Context: I'm a tech lead (data engineering) @ a public company, have set this system up 15+ times @ numerous other companies, and could not live without it at this point. Current co's snowplow systems process 250M+ events per day peaking @ 300k+ reqs/min, on very cost-efficient infra.
Try Indicative https://www.indicative.com. (I’m the CEO) Our platform is a customer analytics platform, similar to the ones mentioned, but has a one-click integration for Snowplow based data warehouses. It is designed for product and marketing teams, to easily perform customer behavioral analysis without the direct need for data teams or coding skills.
This is like a marketer suggesting an engineer roll his own security.

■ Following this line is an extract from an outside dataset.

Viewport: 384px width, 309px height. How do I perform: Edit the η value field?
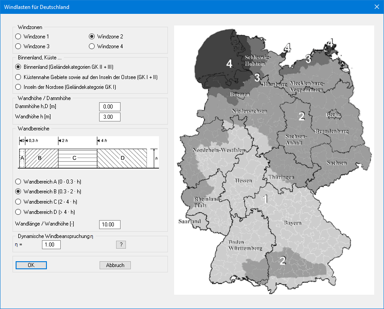[x=51, y=244]
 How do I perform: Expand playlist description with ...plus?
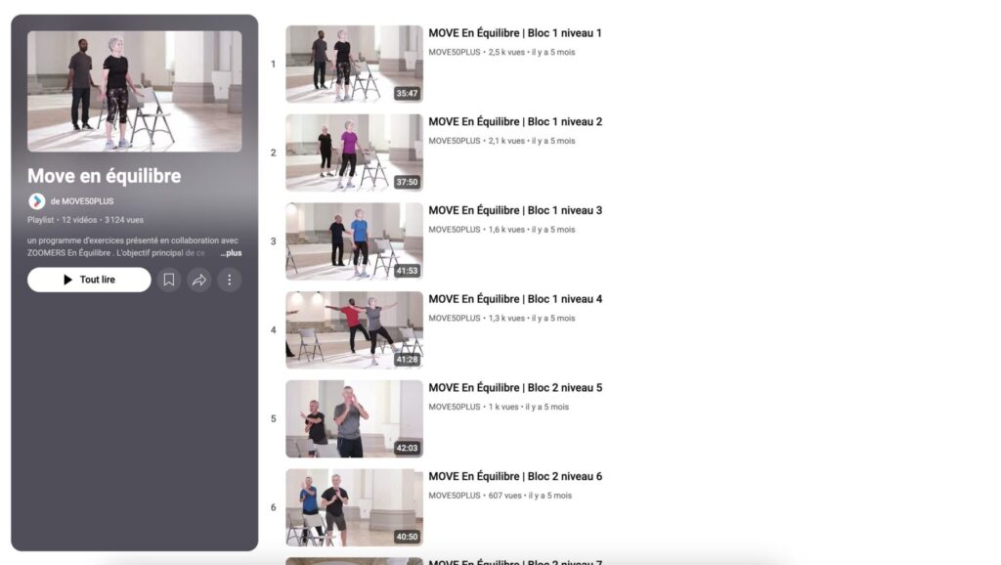tap(231, 253)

If its a fun side project, do it! If you actually want it to work, don't do it. If you want to /really/ use it (checking more than sessions), don't do it.
Props for diving into such a hot topic though. This is a really big deal for companies of many sizes (probably _all_ sizes), and bringing creativity to this conversation is +1
Awesome work! I had the same issues with GA, but decided to go with Matomo (Piwik). It's an Open Source, self-hosted alternative to Analytics. So far I couldn't be more impressed!
There's also GoAccess [1] which can monitor and parse your nginx or apache logs to show you realtime stats in a html report or even directly in your terminal. The numbers do not fully match google analytics numbers, but I love how it looks.
Working backwards, I start by defining what data I care about tracking. This is actually one of the biggest ancillary benefits of rolling your own analytics. I get to perfectly fit my analytics to my application.
This could easily make the whole thing worthwhile. Ultimately, the number one ingredient for useful analytics is figuring out what you want to know, and how you are going to use that knowledge. It's usually a missing ingredient and GA encourages a much more passive approach.
Its not very scientific though. You're starting from a point of assuming you already know what you want instead of collecting data and analyzing it to see what correlates to what.
I would argue it's more scientific (even though the goal generally isn't science). Hypothesize, design measurements, test, conclude.
Modern science often has the opposite issue. Economists (for example) have a lot of data. They can automate regression analysis to find correlations, then fit the theory (in economics, this is often an intricate model of an economic system) to the "result."
The problem is, 99% certainty doesn't mean anything if effectively test 1000 hypotheses. 10 correlations will occur randomly.
More data does not make you a worse data scientist. You can run a bad study at any amount of data. The only difference is a new hypothesis will have historical data to look at. More data not require you create some over fitted model.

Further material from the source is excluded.